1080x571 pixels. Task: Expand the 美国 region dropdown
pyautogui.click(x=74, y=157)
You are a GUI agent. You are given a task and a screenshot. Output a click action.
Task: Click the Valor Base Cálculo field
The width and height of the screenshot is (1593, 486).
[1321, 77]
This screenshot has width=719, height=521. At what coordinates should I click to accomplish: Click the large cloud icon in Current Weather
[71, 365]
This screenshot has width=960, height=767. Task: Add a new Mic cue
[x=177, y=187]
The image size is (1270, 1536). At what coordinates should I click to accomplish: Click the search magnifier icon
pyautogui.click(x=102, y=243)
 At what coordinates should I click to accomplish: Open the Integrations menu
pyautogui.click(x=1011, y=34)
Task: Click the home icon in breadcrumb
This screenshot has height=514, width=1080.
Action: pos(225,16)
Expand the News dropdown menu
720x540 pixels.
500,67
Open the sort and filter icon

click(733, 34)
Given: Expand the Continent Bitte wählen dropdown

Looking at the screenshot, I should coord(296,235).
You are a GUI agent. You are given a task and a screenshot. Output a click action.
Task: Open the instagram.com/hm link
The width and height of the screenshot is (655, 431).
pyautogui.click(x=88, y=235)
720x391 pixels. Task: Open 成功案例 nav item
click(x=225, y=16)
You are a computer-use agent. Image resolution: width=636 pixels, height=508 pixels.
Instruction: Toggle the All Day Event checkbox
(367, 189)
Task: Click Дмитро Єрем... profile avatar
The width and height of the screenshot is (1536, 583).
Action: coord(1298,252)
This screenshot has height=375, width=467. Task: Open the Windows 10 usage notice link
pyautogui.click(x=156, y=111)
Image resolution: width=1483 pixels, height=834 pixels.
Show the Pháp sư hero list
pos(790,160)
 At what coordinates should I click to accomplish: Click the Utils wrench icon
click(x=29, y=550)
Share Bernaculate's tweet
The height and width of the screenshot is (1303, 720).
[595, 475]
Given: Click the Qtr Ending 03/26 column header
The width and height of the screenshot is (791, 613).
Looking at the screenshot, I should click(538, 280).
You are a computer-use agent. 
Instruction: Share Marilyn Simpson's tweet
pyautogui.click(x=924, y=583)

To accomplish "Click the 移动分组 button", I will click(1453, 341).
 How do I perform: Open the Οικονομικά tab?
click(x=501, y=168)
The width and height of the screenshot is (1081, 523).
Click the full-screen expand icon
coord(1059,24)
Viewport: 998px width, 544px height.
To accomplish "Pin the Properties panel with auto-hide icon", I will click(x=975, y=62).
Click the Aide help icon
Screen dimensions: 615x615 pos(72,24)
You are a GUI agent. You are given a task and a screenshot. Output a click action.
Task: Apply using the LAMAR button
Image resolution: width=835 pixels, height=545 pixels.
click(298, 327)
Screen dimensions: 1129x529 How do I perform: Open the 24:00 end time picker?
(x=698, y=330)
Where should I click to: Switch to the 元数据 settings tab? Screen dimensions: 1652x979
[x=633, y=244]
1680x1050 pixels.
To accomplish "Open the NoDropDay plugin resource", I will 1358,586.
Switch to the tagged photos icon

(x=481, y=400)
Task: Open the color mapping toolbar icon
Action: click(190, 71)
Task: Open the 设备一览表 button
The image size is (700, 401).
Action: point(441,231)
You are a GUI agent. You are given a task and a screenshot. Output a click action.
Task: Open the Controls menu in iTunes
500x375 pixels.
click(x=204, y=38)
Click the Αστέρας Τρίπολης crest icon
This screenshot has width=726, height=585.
++++++++
(Task directions):
Transcribe the entries above exactly.

(Expected answer):
1080x571 pixels. Task: Expand the 美国 region dropdown
pyautogui.click(x=74, y=157)
You are a GUI agent. You are given a task and a screenshot. Output a click action.
Task: Click the Valor Base Cálculo field
The width and height of the screenshot is (1593, 486).
[1321, 77]
This screenshot has width=719, height=521. At what coordinates should I click to accomplish: Click the large cloud icon in Current Weather
[71, 365]
This screenshot has width=960, height=767. Task: Add a new Mic cue
[x=177, y=187]
The image size is (1270, 1536). At what coordinates should I click to accomplish: Click the search magnifier icon
pyautogui.click(x=102, y=243)
 At what coordinates should I click to accomplish: Open the Integrations menu
pyautogui.click(x=1011, y=34)
Task: Click the home icon in breadcrumb
This screenshot has height=514, width=1080.
Action: pos(225,16)
Expand the News dropdown menu
720x540 pixels.
500,67
Open the sort and filter icon

click(733, 34)
Given: Expand the Continent Bitte wählen dropdown

Looking at the screenshot, I should coord(296,235).
You are a GUI agent. You are given a task and a screenshot. Output a click action.
Task: Open the instagram.com/hm link
The width and height of the screenshot is (655, 431).
pyautogui.click(x=88, y=235)
720x391 pixels. Task: Open 成功案例 nav item
click(x=225, y=16)
You are a computer-use agent. Image resolution: width=636 pixels, height=508 pixels.
Instruction: Toggle the All Day Event checkbox
(367, 189)
Task: Click Дмитро Єрем... profile avatar
The width and height of the screenshot is (1536, 583).
Action: coord(1298,252)
This screenshot has height=375, width=467. Task: Open the Windows 10 usage notice link
pyautogui.click(x=156, y=111)
Image resolution: width=1483 pixels, height=834 pixels.
Show the Pháp sư hero list
pos(790,160)
 At what coordinates should I click to accomplish: Click the Utils wrench icon
click(x=29, y=550)
Share Bernaculate's tweet
The height and width of the screenshot is (1303, 720).
[595, 475]
Given: Click the Qtr Ending 03/26 column header
The width and height of the screenshot is (791, 613).
Looking at the screenshot, I should click(538, 280).
You are a computer-use agent. 
Instruction: Share Marilyn Simpson's tweet
pyautogui.click(x=924, y=583)

To accomplish "Click the 移动分组 button", I will click(1453, 341).
 How do I perform: Open the Οικονομικά tab?
click(x=501, y=168)
The width and height of the screenshot is (1081, 523).
Click the full-screen expand icon
coord(1059,24)
Viewport: 998px width, 544px height.
To accomplish "Pin the Properties panel with auto-hide icon", I will click(x=975, y=62).
Click the Aide help icon
Screen dimensions: 615x615 pos(72,24)
You are a GUI agent. You are given a task and a screenshot. Output a click action.
Task: Apply using the LAMAR button
Image resolution: width=835 pixels, height=545 pixels.
click(298, 327)
Screen dimensions: 1129x529 How do I perform: Open the 24:00 end time picker?
(x=698, y=330)
Where should I click to: Switch to the 元数据 settings tab? Screen dimensions: 1652x979
[x=633, y=244]
1680x1050 pixels.
To accomplish "Open the NoDropDay plugin resource", I will 1358,586.
Switch to the tagged photos icon

(x=481, y=400)
Task: Open the color mapping toolbar icon
Action: click(190, 71)
Task: Open the 设备一览表 button
The image size is (700, 401).
Action: point(441,231)
You are a GUI agent. You are given a task and a screenshot. Output a click action.
Task: Open the Controls menu in iTunes
500x375 pixels.
click(x=204, y=38)
Click the Αστέρας Τρίπολης crest icon
This screenshot has width=726, height=585.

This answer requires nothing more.